Add website enrichment: After the business classification step, add a Firecrawl or HTTP Request node to actually visit each URL and scrape the contact page. This can surface email addresses, phone numbers, and physical addresses that aren’t available from the SERP snippet alone.

Add Perplexity research: For high-priority leads, pipe the URL into a Perplexity search to get current company news, size estimates, and recent activity — similar to the enrichment layer in the Google Maps scraper workflow.

Switch to the native Apify node: If you built this workflow using HTTP Request nodes, migrate to the @apify/n8n-nodes-apify community node. You eliminate the Wait node, simplify the credential setup, and get access to the newer “Run Actor and Get Dataset” combined operation that handles everything in one step.

Tips and Common Issues

20 seconds may not be enough for large scrapes. When you increase resultsPerPage to 50 or 100, the actor takes longer to complete. Increase the Wait node duration to 45–60 seconds for larger jobs, or switch to the native Apify node which waits dynamically rather than using a fixed pause.

The AI classification is an inference, not a fact. GPT-4o mini classifies businesses based on their title, URL, and meta description — it doesn’t visit the website. For unusual brand names or sparse meta descriptions, the classification may be inaccurate. Treat it as a first-pass filter to help your sales team prioritize, not as definitive categorization.

Search results are a snapshot in time. Google’s SERP changes constantly. A business ranking #3 today may not appear at all next month. Run this workflow regularly (monthly or quarterly) and include the scrape date in your sheet so your team knows how current the data is.

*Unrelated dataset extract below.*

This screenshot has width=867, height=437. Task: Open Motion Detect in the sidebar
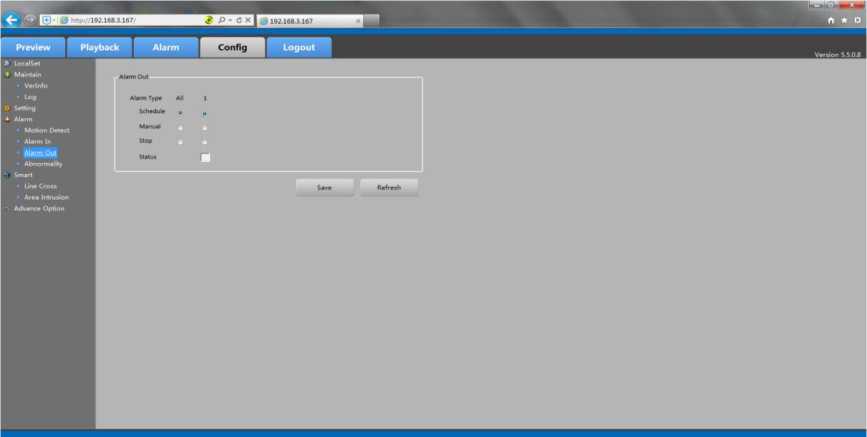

Local pack results vs. organic results. The Google Local Pack (the map + 3 business listings at the top of local searches) is separate from organic results. The SERP scraper captures organic listings; for local pack data, consider using the Google Maps Scraper actor instead — or combine both for full SERP coverage.

Mind your Apify credits. Each Google SERP scrape costs a small amount of Apify credits. At 30 results per search × 20 searches, you’re running 600 result fetches. Stay aware of your usage, especially when testing different parameter combinations.